El diario Área del Campo de Gibraltar, sacó en portada la foto de los únicos, elemento y espectador, que no se cayeron con el hundimiento de la plaza de toros. Fue el mástil donde se lucía la bandera nacional así como el sacerdote Manuel Alegre, popularmente conocido como el Padre Alegre. En la milésima de segundo en el que tuvo lugar el derrumbe, le había pillado, también en la tribuna de autoridades, rodeando su brazo al poste que izaba la insignia rojigualda; así que, por mera intuición de conservación, al sentir que sus pies se hundían, se agarró vigorosamente a su madera. Con la negra sotana al aire, aparecía el cura en la imagen fotográfica sujeto con fuerza a lo más alto del tronco de la bandera; único elemento fijo que estaba anclado directamente al suelo firme y por tanto no era dependiente de la deleznable estructura anillada que se desmoronó. Se le observaba al clérigo en el retrato, tomado desde la superficie terrenal, como ángel faldero celestial, solitario en su desamparo, abrazando en las alturas, no a Dios, sino al poste sobre el que se desplegaba la enseña nacional. Si Berlanga o Almodóvar lo hubieran podido observar, seguro que esa escena les habría inspirado cinematográficamente para el rodaje de una surrealista imagen que encarnara lo que era una constante de aquella era franquista: la íntima simbiosis de los valores de lo divino con las esencias Patria.

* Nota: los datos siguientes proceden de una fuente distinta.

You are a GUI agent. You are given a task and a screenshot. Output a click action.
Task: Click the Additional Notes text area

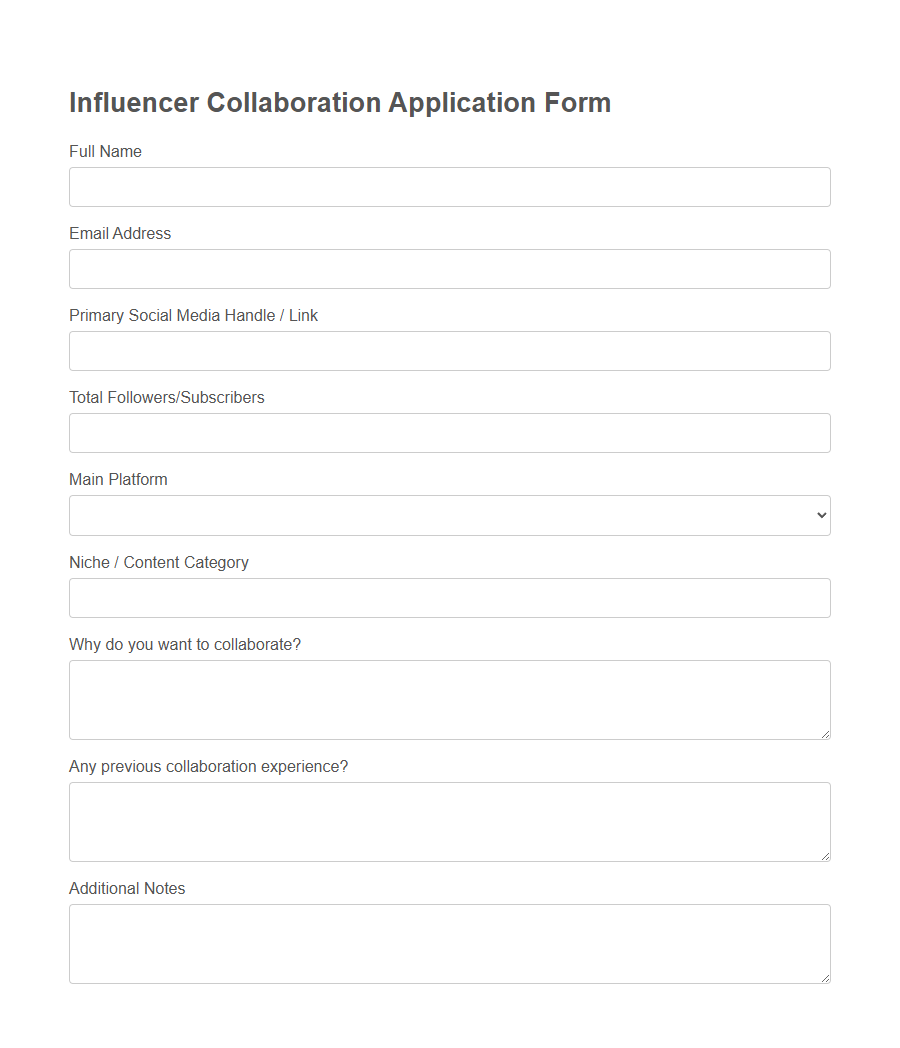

Hasta la prensa inglesa se hizo eco de nuestro trágico suceso taurino, porque, además de la víctima gibraltareña que falleció, se encontraba, como privilegiada espectadora taurina por hallarse de vacaciones en el Peñón, mistress Julián Amery, hija del entonces primer ministro británico conservador “tory”, Mister Harold Macmillan, que resultó con magulladuras leves, y que se hallaba acompañada de su marido, Mr. Amery, que era ministro del Aire en el gobierno de la Gran Bretaña.

La feria de agosto de aquel año finalizó con este trágico episodio que llevó a las consultas médicas y hospitalarias a mas de 150 asistentes. La corrida prevista para el día siguiente, a la misma hora, donde iba a repetir el mismo rejoneador madrileño, Mariano Cristóbal de Miguel, y cuatro novillos más para que los torearan, Francisco García “El Carbonerito” de la Estación de San Roque, y José Mateos “Molinilla” de Algeciras, ya no pudo ser por falta de plaza de toros y sobre todo por espectadores con ganas de asistir.

Sirvan mis últimas letras de esta historia para rendir homenaje sentido a las siete victimas y a sus familiares que desde aquella tarde infernal de agosto, hace ahora medio siglo, dejaron anticipadamente de acompañarnos en vida.

Jimena de la Frontera, Feria de Agosto 2011.